A: Chronic illness causes severe financial distress, even for those with insurance. Patients with multiple conditions are four times more likely to file for bankruptcy, with average unpaid medical debt rising from $784 (no illness) to $1,252 (multiple conditions).

Beyond finances, patients and their families face intense emotional strain, stress, isolation, and relationship breakdowns. Caregivers, often family members, endure burnout and lost income as they juggle daily care duties.

Q: Why are prescription medications like opioids and antidepressants problematic for chronic conditions?

A: Prescription drugs often become a life sentence rather than a path to healing. Studies show that patients rarely discontinue opioids, even when their pain doesn’t improve, due to increased sensitivity to pain (opioid-induced hyperalgesia).

Similarly, long-term antidepressant use is widespread, with 15.5 million Americans on them for over 5 years, often without reevaluation. Withdrawal symptoms are common and sometimes severe, and polypharmacy worsens overall mental and physical well-being.

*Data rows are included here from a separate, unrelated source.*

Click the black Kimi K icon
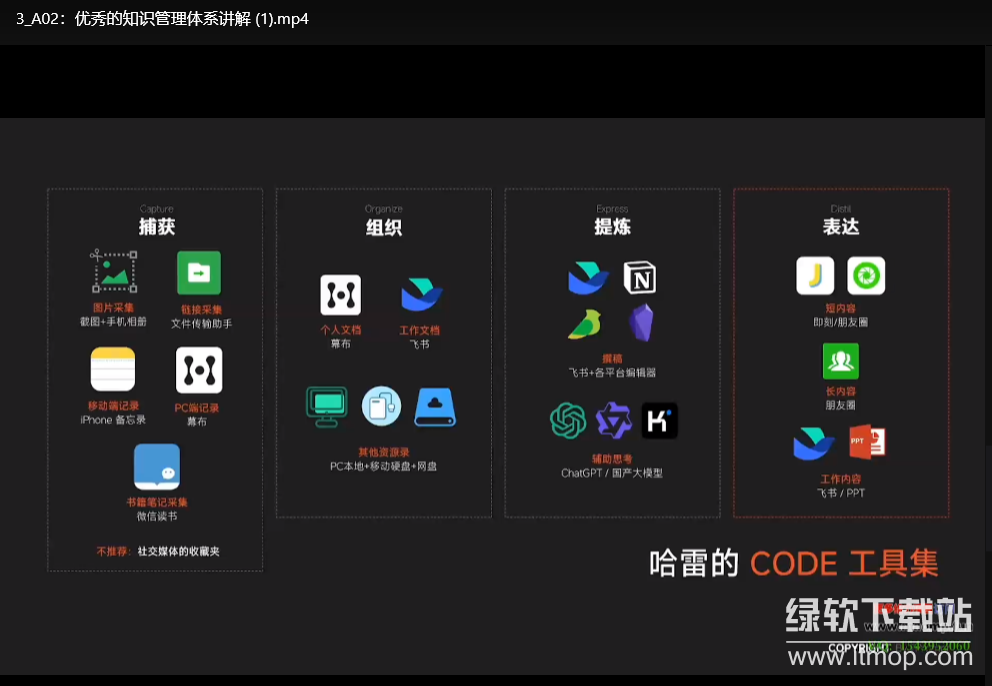The width and height of the screenshot is (992, 686). point(659,420)
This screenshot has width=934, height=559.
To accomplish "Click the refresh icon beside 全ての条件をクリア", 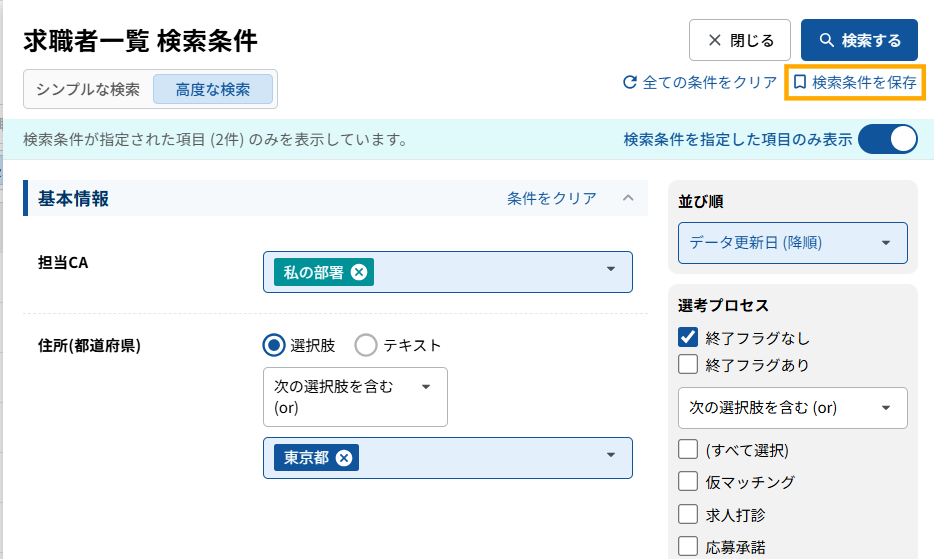I will [x=630, y=83].
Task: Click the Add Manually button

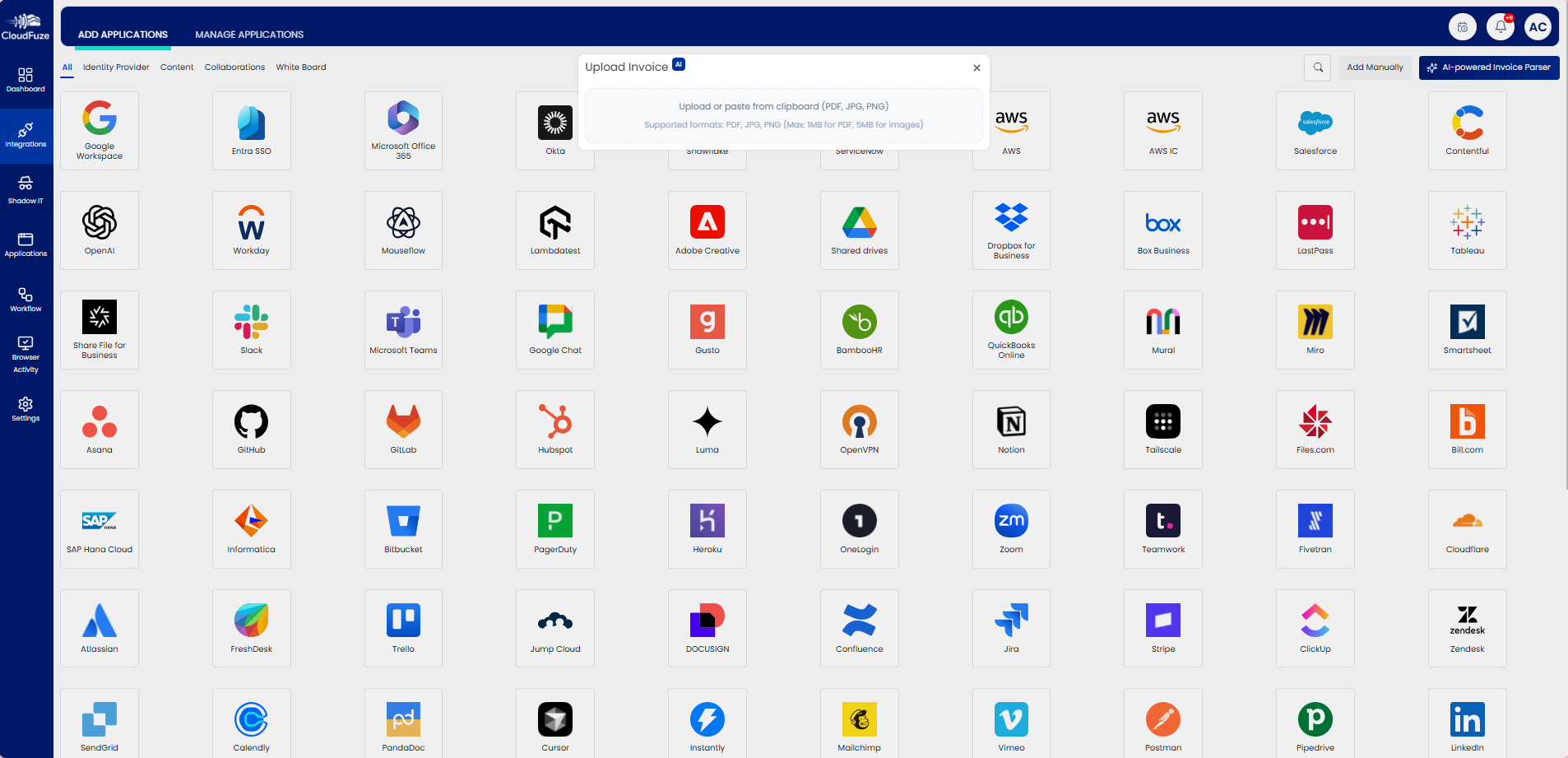Action: click(x=1375, y=67)
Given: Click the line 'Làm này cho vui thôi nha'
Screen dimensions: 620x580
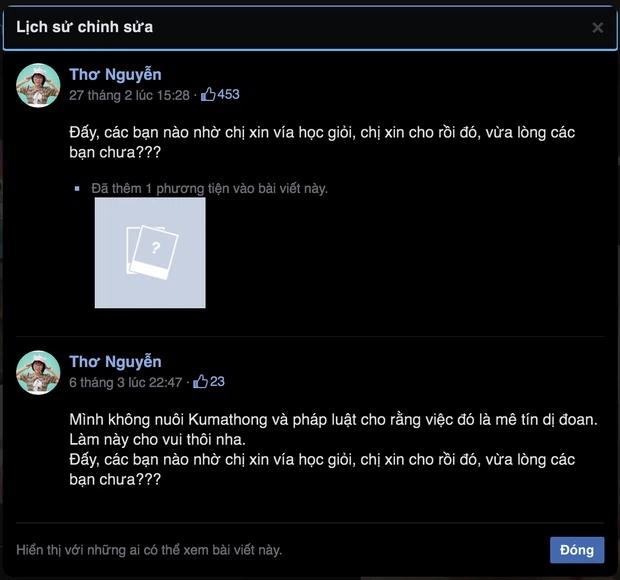Looking at the screenshot, I should pos(157,439).
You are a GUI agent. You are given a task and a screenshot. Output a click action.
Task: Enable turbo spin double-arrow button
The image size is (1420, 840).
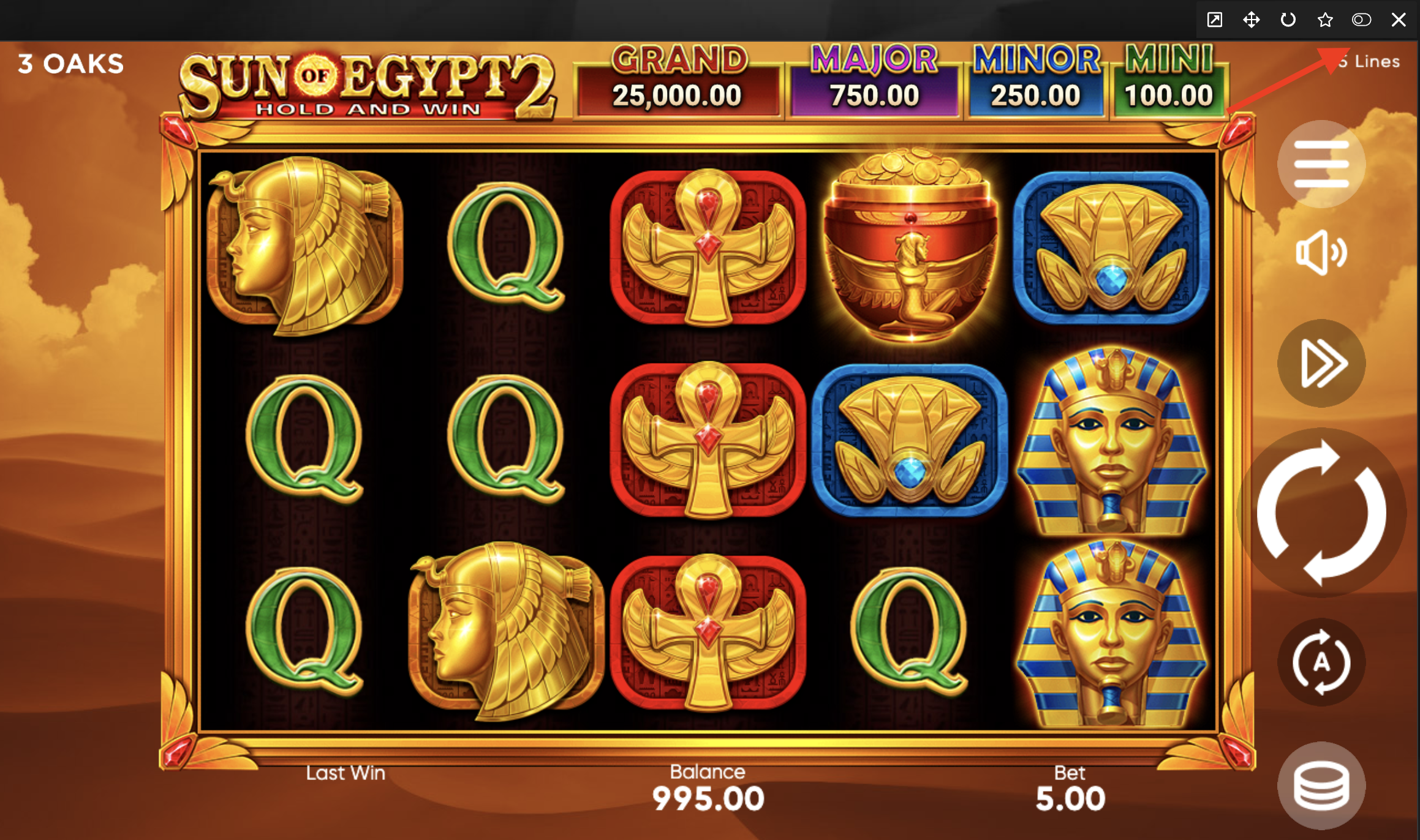point(1321,363)
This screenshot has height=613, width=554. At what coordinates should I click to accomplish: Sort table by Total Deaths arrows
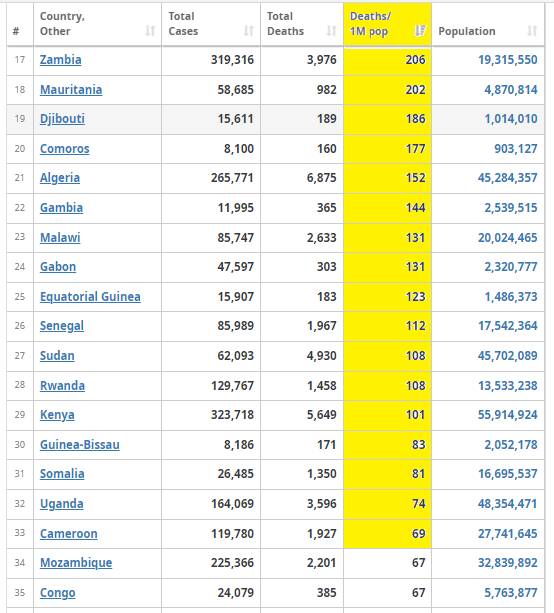coord(332,31)
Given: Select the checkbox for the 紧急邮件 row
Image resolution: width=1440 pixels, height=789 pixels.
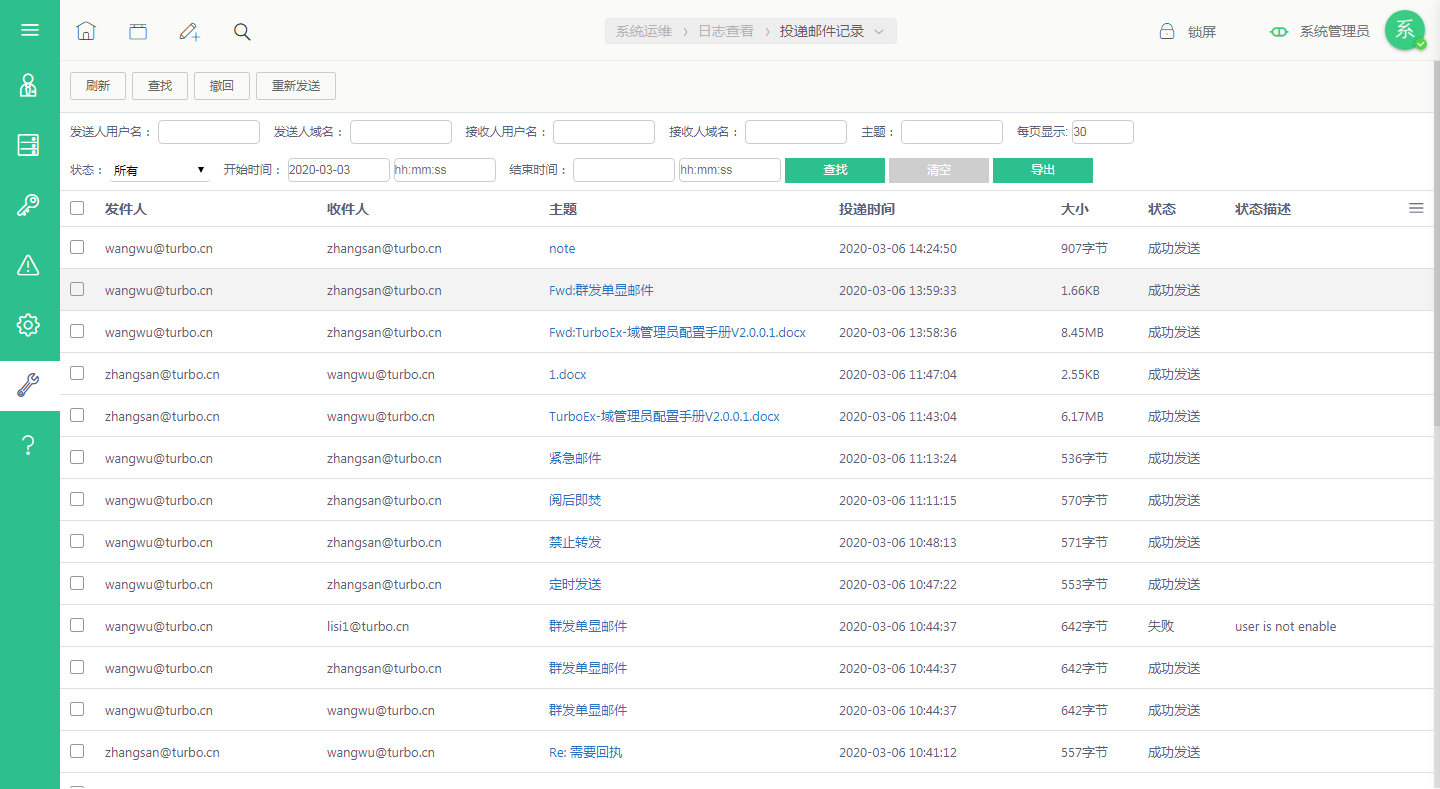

Q: What are the “hidden costs” of chronic illness beyond physical symptoms?

A: Chronic illness takes a deep toll on mental, emotional, and social health. Nearly 70% of patients suffer from stress, anxiety, or depression, particularly those with multiple conditions. Social withdrawal, loneliness, and strained marriages and parent-child relationships are common.

The emotional burden also extends to caregivers, who experience fatigue and diminished quality of life. The system’s focus on symptom management, rather than true healing, only worsens these outcomes.

Q: What approach can help me break the cycle of chronic illness and dependence?

A: Healing begins by addressing the root causes at the cellular level. Prioritizing mitochondrial health, adequate glucose intake, reduced exposure to seed oils, and nutrient-rich diets supports the body’s ability to restore itself. This approach moves beyond managing symptoms, aiming instead to rebuild energy production, balance stress hormones, and reduce pharmaceutical reliance — leading to lasting health instead of chronic dependency.